Les lampadaires te bourdonnent dans la tête avec cette lumière orange blafarde qui donne la nausée. La même lumière orange, tous les soirs, toutes les nuits. Journée de merde, enquêtes de merde. Un exhibitionniste qui traîne du côté des Buttes-Chaumont et que tu n’arrives pas à coincer. Trois déclarations de viol : le samedi, c’est toujours carton plein. Ton enquête sur la filière serbe de Jovanovic et Deda, que tu traînes depuis quatre mois et qui n’aboutit à rien. Le quotidien de merde à la BRP. Et puis ton petit business avec Gérard, ton chef de groupe. Qui te permet de t’éloigner chaque jour un peu plus de ta dette.
Pour finir la journée en beauté : des pintes de bloody mary au London Club. Tu n’es pas encore au lit que tu as déjà mal au crâne.
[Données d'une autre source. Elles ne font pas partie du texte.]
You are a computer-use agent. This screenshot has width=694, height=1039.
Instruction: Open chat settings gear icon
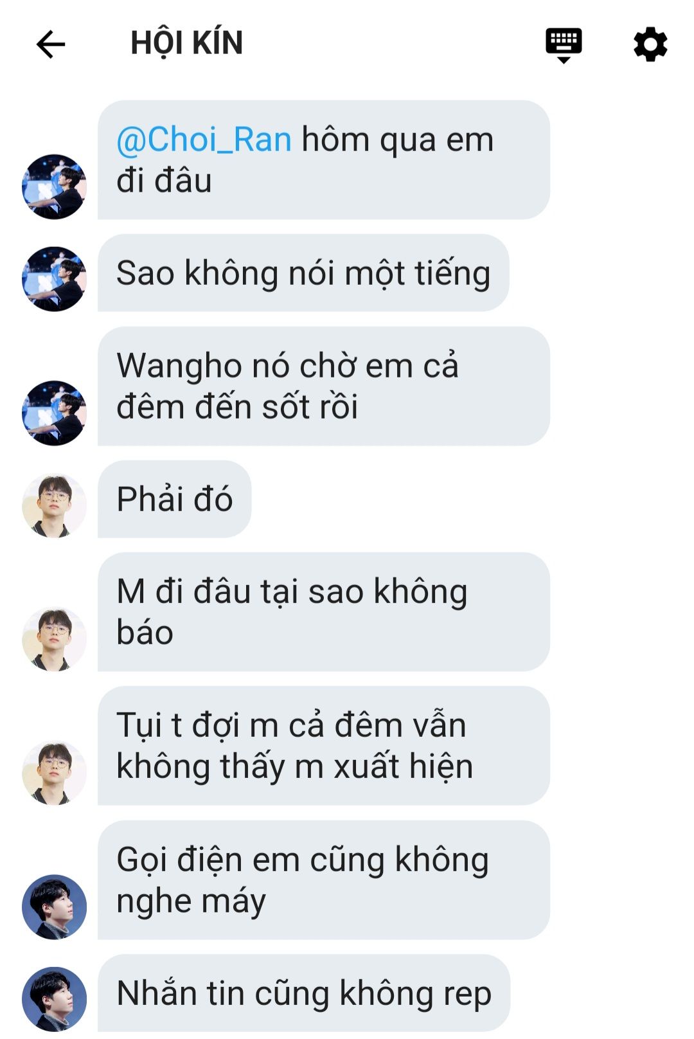[x=650, y=44]
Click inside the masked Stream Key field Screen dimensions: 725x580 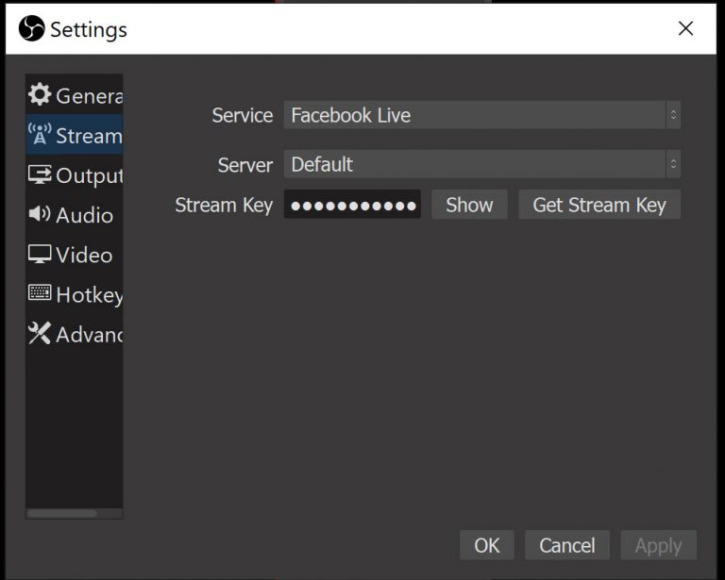tap(352, 205)
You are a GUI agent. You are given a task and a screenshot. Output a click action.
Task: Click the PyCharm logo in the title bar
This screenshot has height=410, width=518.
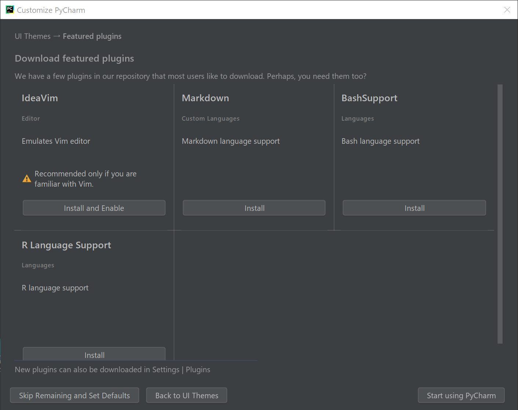click(10, 9)
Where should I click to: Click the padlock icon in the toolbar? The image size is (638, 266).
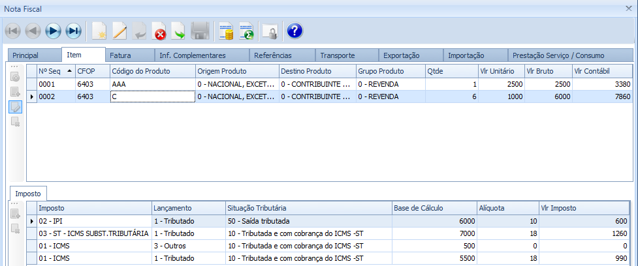pyautogui.click(x=269, y=30)
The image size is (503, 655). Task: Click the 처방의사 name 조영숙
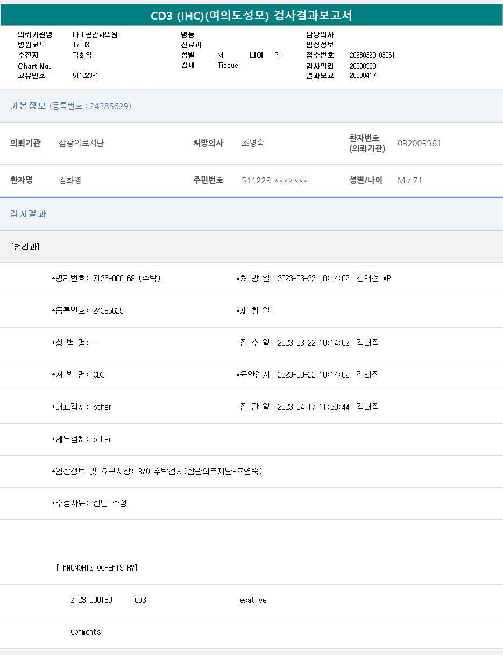coord(253,144)
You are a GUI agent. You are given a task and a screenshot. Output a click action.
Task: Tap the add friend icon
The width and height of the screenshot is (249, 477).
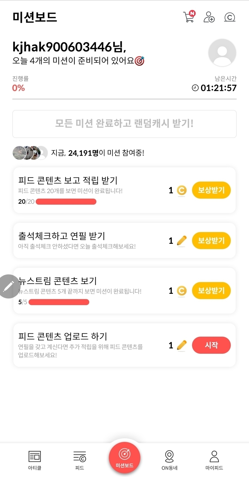pyautogui.click(x=209, y=17)
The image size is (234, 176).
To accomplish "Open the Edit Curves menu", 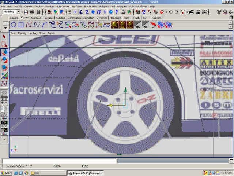I will pyautogui.click(x=63, y=6).
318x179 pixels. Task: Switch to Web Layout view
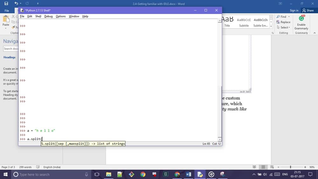click(272, 167)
Musique de merde à fond la caisse. Tu tournes la tête et tu vois des jeunes qui font la fête dans un appartement au rez-de-chaussée. Des filles en mini-short qui rient aux éclats. Des garçons qui boivent du whisky à la bouteille. Des couples enlacés qui se roulent des pelles. Ça sent les hormones débridées. Une jeune fille blonde, 20 ans à peine, les cheveux mi-longs. Elle te rappelle Sandra, ça t’interpelle. Même tête de poupée. Mêmes yeux dans lesquels on se perd. Même cul d’étudiante, ferme et bombé. Même corps bien dessiné avec lequel on a envie de jouer. Sa bretelle de soutif qui dépasse. Tu plisses les yeux pour reconnaître la marque. Une de tes occupations favorites pour exercer ton excellente acuité visuelle. Aux contours du liséré noir, tu dirais un Aubade ou un Lise Charmel.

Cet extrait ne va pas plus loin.